## start Dataset entries

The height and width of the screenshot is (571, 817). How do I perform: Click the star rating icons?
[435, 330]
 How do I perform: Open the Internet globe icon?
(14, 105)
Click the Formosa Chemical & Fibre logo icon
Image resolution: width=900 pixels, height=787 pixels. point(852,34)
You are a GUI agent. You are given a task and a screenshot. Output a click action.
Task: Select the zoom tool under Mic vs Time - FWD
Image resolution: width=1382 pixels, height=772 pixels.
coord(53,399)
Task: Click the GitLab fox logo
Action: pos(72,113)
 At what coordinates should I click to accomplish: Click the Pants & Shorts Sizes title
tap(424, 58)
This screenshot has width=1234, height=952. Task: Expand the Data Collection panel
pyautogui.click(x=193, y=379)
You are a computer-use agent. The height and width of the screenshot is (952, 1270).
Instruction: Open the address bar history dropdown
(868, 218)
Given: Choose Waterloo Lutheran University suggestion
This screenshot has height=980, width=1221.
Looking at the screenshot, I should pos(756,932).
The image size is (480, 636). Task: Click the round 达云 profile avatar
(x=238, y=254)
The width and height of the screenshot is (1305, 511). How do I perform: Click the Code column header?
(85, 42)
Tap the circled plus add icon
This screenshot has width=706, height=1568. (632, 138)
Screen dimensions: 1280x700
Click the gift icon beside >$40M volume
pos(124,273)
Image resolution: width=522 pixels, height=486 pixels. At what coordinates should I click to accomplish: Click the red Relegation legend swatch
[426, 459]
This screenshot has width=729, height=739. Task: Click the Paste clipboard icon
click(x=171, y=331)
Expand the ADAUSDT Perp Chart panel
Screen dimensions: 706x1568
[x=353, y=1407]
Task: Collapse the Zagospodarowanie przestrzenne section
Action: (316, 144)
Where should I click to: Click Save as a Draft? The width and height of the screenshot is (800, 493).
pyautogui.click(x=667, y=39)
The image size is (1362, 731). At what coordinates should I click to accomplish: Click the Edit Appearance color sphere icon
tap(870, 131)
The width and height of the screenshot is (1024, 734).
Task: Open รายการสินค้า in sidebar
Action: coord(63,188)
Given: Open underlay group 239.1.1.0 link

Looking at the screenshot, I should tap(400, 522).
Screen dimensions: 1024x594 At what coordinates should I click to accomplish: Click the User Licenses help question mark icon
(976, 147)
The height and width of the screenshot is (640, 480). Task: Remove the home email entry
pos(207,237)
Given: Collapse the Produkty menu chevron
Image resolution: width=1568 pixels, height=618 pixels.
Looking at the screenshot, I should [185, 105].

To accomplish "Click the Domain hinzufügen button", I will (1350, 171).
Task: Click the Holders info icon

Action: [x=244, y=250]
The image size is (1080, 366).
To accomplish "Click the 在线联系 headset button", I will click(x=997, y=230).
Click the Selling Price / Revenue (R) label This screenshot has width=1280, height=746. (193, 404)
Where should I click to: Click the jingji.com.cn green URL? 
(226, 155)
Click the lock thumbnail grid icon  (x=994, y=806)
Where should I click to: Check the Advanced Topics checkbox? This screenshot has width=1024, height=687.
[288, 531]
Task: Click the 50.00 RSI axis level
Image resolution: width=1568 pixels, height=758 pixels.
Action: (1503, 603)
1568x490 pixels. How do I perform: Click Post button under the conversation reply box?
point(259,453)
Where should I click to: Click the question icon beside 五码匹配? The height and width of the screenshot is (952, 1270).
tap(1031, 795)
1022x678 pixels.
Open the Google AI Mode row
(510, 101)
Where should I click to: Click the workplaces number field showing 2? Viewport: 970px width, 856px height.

## end Dataset entries

## Given request
Reproduce all of the data above verbatim, line for line.

## Task solution
The height and width of the screenshot is (571, 817). How do I perform: Click the star rating icons?
[435, 330]
 How do I perform: Open the Internet globe icon?
(14, 105)
Click the Formosa Chemical & Fibre logo icon
Image resolution: width=900 pixels, height=787 pixels. point(852,34)
You are a GUI agent. You are given a task and a screenshot. Output a click action.
Task: Select the zoom tool under Mic vs Time - FWD
Image resolution: width=1382 pixels, height=772 pixels.
coord(53,399)
Task: Click the GitLab fox logo
Action: pos(72,113)
 At what coordinates should I click to accomplish: Click the Pants & Shorts Sizes title
tap(424, 58)
This screenshot has width=1234, height=952. Task: Expand the Data Collection panel
pyautogui.click(x=193, y=379)
You are a computer-use agent. The height and width of the screenshot is (952, 1270).
Instruction: Open the address bar history dropdown
(868, 218)
Given: Choose Waterloo Lutheran University suggestion
This screenshot has height=980, width=1221.
Looking at the screenshot, I should pos(756,932).
The image size is (480, 636). Task: Click the round 达云 profile avatar
(x=238, y=254)
The width and height of the screenshot is (1305, 511). How do I perform: Click the Code column header?
(85, 42)
Tap the circled plus add icon
This screenshot has width=706, height=1568. (632, 138)
Screen dimensions: 1280x700
Click the gift icon beside >$40M volume
pos(124,273)
Image resolution: width=522 pixels, height=486 pixels. At what coordinates should I click to accomplish: Click the red Relegation legend swatch
[426, 459]
This screenshot has width=729, height=739. Task: Click the Paste clipboard icon
click(x=171, y=331)
Expand the ADAUSDT Perp Chart panel
Screen dimensions: 706x1568
[x=353, y=1407]
Task: Collapse the Zagospodarowanie przestrzenne section
Action: (316, 144)
Where should I click to: Click Save as a Draft? The width and height of the screenshot is (800, 493).
pyautogui.click(x=667, y=39)
The image size is (1362, 731). At what coordinates should I click to accomplish: Click the Edit Appearance color sphere icon
tap(870, 131)
The width and height of the screenshot is (1024, 734).
Task: Open รายการสินค้า in sidebar
Action: coord(63,188)
Given: Open underlay group 239.1.1.0 link

Looking at the screenshot, I should tap(400, 522).
Screen dimensions: 1024x594 At what coordinates should I click to accomplish: Click the User Licenses help question mark icon
(976, 147)
The height and width of the screenshot is (640, 480). Task: Remove the home email entry
pos(207,237)
Given: Collapse the Produkty menu chevron
Image resolution: width=1568 pixels, height=618 pixels.
Looking at the screenshot, I should [185, 105].

To accomplish "Click the Domain hinzufügen button", I will (1350, 171).
Task: Click the Holders info icon

Action: [x=244, y=250]
The image size is (1080, 366).
To accomplish "Click the 在线联系 headset button", I will click(x=997, y=230).
Click the Selling Price / Revenue (R) label This screenshot has width=1280, height=746. (193, 404)
Where should I click to: Click the jingji.com.cn green URL? 
(226, 155)
Click the lock thumbnail grid icon  (x=994, y=806)
Where should I click to: Check the Advanced Topics checkbox? This screenshot has width=1024, height=687.
[288, 531]
Task: Click the 50.00 RSI axis level
Image resolution: width=1568 pixels, height=758 pixels.
Action: (1503, 603)
1568x490 pixels. How do I perform: Click Post button under the conversation reply box?
point(259,453)
Where should I click to: Click the question icon beside 五码匹配? The height and width of the screenshot is (952, 1270).
tap(1031, 795)
1022x678 pixels.
Open the Google AI Mode row
(510, 101)
Where should I click to: Click the workplaces number field showing 2? Viewport: 970px width, 856px height.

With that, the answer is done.